Danielle is convinced that Max is not a murderer. But she has to convince Max’s lawyer Tony Sevillas and the private investigator Doaks of the same. And it’s hard to do it when she herself is released on bail and due to stand trial for her role.
Did Max murder Jonas in a fit of psychotic rage?
Why did his behaviours escalate at the facility?
Who is the shadow that Danielle thinks she saw leaving the crime scene?
Are any of the doctors responsible for Max’s behaviours?
How far would Danielle go to save her son?
To know all these answers, you have to of course read the book.
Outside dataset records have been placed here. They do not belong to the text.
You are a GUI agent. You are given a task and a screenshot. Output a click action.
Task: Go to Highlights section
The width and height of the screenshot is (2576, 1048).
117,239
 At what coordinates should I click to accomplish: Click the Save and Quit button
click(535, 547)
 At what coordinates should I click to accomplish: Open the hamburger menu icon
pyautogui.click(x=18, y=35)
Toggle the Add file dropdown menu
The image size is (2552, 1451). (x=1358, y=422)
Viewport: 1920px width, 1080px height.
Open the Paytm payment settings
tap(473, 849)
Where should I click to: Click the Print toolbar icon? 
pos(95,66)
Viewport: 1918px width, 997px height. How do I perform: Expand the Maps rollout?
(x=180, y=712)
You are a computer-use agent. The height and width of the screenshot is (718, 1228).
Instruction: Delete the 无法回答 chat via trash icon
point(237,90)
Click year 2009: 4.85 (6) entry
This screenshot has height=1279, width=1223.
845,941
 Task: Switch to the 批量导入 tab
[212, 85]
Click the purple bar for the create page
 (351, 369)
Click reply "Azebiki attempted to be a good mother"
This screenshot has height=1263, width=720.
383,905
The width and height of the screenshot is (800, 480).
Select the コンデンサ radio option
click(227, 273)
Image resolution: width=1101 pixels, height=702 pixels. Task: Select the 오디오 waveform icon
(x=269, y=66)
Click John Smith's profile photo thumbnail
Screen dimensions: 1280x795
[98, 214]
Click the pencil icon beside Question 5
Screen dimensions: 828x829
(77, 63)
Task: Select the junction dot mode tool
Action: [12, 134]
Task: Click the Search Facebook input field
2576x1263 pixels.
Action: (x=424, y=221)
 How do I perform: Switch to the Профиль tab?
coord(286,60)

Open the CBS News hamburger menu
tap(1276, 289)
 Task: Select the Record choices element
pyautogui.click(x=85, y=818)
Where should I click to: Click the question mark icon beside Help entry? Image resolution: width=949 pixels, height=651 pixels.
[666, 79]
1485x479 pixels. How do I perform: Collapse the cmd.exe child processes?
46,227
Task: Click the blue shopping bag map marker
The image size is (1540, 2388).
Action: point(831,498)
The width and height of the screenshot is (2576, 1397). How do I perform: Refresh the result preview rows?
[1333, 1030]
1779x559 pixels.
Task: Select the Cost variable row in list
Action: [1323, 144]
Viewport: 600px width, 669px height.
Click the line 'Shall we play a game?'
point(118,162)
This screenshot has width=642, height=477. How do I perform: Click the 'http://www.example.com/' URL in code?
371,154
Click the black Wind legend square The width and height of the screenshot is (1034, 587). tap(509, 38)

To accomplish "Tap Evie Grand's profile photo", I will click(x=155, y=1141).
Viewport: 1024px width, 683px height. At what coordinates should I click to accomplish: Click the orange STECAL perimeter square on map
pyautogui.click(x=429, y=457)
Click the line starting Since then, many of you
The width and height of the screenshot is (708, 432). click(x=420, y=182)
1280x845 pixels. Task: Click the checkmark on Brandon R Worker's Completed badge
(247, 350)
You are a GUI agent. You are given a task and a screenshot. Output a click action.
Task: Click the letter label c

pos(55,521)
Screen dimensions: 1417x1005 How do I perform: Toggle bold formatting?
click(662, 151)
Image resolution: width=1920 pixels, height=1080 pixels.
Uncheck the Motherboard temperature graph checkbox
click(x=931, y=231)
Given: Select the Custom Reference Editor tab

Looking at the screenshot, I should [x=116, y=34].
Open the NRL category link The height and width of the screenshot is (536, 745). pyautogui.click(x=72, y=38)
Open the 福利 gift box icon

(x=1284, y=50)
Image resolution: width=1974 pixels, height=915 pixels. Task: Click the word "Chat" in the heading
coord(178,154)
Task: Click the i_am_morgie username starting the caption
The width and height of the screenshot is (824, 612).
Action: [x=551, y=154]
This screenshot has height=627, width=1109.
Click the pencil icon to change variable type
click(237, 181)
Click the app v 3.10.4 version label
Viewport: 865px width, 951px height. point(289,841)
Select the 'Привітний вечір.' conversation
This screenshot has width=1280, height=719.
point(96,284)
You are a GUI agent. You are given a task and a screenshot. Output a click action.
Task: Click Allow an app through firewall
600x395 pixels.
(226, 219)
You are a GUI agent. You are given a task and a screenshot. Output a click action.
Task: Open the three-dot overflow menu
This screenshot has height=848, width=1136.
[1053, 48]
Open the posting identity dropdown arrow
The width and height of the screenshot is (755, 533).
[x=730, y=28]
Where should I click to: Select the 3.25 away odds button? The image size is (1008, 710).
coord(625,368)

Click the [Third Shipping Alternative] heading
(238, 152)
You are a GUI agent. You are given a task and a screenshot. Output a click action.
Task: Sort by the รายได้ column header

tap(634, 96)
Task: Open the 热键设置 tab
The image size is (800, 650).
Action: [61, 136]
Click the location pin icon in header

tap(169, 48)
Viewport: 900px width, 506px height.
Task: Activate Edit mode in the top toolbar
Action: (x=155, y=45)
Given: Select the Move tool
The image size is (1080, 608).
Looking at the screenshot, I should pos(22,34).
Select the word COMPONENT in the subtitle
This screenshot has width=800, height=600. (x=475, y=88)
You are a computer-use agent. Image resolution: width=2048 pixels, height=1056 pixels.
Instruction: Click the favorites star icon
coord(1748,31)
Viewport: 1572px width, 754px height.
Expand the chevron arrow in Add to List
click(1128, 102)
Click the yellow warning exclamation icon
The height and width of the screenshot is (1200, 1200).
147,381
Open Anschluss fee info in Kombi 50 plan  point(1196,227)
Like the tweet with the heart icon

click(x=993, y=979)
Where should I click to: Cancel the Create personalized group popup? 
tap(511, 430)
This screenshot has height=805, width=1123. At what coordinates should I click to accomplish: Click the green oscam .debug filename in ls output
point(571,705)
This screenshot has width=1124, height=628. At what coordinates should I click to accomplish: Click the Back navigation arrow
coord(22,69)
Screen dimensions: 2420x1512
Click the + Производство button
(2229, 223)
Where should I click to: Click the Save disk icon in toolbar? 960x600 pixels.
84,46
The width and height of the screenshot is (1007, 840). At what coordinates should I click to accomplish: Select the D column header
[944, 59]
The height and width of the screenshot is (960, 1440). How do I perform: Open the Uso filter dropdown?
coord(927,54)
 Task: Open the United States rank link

It’s a good suspense novel and has all the right ingredients to keep you interested. However, there are certain things that Danielle does to try and save her son which seem a bit too far-fetched in my opinion. A few things are also quite questionable including things like security at the inpatient facility and the way it all seems like a set up from the 70s. The court scene is quite interesting but then again, I’ve always found those interesting (thanks to John Grisham!) And while you find out whodunit about three-quarters into the book, there are other questions that remain unanswered. All in all, it’s a decent thriller if you are not looking for high quality literature.